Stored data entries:
--- --- ---

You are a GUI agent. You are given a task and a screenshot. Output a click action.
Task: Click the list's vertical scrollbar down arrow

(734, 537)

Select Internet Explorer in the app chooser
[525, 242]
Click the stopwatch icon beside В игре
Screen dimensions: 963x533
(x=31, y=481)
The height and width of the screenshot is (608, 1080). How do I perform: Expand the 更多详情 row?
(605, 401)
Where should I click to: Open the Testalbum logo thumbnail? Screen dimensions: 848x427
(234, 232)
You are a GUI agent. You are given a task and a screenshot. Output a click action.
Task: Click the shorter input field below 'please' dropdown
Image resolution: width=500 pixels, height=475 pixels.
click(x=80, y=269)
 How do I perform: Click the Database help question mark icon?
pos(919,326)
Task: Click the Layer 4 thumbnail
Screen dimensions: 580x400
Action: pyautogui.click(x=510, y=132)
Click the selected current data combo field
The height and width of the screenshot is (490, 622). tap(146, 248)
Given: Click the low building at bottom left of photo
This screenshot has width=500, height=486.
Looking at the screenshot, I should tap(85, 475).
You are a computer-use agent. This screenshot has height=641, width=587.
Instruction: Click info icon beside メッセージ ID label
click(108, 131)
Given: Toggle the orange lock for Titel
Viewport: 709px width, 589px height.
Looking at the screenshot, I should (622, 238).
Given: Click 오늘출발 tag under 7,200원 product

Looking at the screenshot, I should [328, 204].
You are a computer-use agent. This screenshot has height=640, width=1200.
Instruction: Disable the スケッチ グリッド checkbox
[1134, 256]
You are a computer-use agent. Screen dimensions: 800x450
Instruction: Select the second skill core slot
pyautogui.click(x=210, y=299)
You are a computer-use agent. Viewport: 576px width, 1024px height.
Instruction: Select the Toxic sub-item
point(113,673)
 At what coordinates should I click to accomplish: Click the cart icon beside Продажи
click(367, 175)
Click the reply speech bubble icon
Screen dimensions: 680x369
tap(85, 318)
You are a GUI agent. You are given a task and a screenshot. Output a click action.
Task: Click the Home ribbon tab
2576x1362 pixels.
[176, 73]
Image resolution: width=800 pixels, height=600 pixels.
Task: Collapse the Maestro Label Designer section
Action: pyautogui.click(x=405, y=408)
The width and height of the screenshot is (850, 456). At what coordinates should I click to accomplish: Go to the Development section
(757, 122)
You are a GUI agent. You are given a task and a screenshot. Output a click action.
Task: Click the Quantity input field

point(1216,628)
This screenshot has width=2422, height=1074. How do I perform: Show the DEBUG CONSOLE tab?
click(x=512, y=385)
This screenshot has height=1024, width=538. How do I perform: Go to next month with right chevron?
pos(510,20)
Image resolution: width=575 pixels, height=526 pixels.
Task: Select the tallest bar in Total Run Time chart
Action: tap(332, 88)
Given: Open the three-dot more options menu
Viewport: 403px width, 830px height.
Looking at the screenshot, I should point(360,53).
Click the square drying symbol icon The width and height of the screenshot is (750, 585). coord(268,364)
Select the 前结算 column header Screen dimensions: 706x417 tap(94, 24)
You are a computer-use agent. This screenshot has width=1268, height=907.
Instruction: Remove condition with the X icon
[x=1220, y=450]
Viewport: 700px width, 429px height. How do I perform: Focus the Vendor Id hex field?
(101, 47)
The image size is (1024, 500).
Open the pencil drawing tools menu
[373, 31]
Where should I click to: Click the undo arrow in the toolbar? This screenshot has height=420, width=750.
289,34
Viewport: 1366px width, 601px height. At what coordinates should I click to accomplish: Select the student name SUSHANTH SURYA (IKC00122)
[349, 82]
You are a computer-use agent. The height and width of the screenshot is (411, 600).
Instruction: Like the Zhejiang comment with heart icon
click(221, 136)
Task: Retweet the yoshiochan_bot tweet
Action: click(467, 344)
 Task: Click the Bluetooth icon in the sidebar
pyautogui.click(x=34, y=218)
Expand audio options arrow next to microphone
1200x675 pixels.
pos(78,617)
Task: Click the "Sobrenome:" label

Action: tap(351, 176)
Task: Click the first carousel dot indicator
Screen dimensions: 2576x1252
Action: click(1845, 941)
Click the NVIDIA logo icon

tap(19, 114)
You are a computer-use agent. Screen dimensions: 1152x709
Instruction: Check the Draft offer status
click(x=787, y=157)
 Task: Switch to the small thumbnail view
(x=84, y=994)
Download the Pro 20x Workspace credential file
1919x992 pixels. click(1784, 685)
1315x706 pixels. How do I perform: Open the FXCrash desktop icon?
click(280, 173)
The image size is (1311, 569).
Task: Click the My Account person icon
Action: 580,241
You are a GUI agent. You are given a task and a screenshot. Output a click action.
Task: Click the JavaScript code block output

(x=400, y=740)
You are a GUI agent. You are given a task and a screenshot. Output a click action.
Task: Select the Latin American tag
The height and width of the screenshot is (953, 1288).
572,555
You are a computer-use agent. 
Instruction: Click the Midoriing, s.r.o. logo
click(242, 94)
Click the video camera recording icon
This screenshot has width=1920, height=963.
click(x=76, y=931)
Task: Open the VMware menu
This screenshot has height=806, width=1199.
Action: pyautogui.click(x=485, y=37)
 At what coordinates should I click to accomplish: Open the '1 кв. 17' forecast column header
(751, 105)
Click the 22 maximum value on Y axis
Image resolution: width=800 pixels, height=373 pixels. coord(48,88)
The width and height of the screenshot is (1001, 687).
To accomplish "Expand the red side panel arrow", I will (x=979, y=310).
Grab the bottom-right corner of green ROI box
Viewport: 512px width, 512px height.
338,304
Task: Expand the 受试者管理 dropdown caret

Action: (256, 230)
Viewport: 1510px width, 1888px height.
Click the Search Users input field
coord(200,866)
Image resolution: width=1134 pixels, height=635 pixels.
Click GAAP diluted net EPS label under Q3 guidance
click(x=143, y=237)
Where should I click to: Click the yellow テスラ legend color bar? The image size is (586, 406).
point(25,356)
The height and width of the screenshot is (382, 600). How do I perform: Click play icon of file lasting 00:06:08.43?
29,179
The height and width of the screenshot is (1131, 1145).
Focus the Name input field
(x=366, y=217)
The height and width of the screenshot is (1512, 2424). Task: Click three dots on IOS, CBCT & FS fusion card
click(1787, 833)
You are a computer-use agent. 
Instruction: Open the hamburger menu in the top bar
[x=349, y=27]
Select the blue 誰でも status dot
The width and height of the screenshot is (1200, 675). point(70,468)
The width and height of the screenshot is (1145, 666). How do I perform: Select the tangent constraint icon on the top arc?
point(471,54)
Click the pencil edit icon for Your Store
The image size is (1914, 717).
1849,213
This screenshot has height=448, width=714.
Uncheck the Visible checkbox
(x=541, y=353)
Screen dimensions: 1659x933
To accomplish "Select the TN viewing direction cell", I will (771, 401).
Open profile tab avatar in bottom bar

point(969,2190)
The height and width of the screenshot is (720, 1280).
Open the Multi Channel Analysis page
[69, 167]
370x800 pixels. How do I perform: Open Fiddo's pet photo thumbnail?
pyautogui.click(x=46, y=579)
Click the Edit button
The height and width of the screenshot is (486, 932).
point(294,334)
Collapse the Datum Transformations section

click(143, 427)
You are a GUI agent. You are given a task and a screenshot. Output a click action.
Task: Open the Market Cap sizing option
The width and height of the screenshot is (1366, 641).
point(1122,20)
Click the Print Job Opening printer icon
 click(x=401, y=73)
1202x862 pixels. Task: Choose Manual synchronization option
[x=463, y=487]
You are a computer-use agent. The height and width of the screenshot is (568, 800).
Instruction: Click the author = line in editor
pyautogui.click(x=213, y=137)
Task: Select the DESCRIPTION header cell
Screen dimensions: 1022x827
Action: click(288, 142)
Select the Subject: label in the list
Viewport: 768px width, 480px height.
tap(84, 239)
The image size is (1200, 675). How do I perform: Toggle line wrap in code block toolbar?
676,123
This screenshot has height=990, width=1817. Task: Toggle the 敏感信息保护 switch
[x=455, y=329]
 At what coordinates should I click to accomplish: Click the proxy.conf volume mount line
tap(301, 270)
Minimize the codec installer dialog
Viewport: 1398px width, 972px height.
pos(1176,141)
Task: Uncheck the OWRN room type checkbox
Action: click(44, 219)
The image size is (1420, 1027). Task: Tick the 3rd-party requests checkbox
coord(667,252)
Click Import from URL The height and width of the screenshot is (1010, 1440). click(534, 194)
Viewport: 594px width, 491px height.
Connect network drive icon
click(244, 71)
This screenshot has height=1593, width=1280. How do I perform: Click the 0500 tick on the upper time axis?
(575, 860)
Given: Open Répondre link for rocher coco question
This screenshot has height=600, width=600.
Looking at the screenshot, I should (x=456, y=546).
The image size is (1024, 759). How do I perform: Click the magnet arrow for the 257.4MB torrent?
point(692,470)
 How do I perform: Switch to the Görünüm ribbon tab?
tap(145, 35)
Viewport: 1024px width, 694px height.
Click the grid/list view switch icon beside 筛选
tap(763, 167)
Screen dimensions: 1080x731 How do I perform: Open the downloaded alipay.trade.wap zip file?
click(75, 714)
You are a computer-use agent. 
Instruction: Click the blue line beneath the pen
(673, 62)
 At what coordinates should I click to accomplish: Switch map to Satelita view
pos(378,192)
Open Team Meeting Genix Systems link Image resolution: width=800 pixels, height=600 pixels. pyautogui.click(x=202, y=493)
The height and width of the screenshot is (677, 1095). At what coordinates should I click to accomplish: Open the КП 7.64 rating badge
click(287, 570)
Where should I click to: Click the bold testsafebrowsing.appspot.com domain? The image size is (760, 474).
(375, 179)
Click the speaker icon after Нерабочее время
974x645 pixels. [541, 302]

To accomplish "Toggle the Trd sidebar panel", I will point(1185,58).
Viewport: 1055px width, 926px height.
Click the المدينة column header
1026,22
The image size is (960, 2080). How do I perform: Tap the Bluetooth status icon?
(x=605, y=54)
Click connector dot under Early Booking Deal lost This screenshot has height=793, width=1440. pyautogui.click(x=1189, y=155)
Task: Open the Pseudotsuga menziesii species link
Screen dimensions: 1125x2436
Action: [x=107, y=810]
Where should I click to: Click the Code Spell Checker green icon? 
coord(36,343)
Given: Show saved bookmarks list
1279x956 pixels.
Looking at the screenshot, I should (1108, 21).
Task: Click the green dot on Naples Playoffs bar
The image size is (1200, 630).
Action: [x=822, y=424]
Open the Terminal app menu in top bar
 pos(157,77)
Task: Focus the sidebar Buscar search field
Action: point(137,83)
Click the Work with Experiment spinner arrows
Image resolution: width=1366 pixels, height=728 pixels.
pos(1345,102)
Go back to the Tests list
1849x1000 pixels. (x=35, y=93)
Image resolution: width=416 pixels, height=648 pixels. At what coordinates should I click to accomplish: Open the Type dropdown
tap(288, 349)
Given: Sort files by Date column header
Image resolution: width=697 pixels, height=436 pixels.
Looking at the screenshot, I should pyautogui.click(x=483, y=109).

--- --- ---

__Instructions for the task__
Report how many lines of the records hold the word "panel", and supply no other text.

__Exercise solution__
2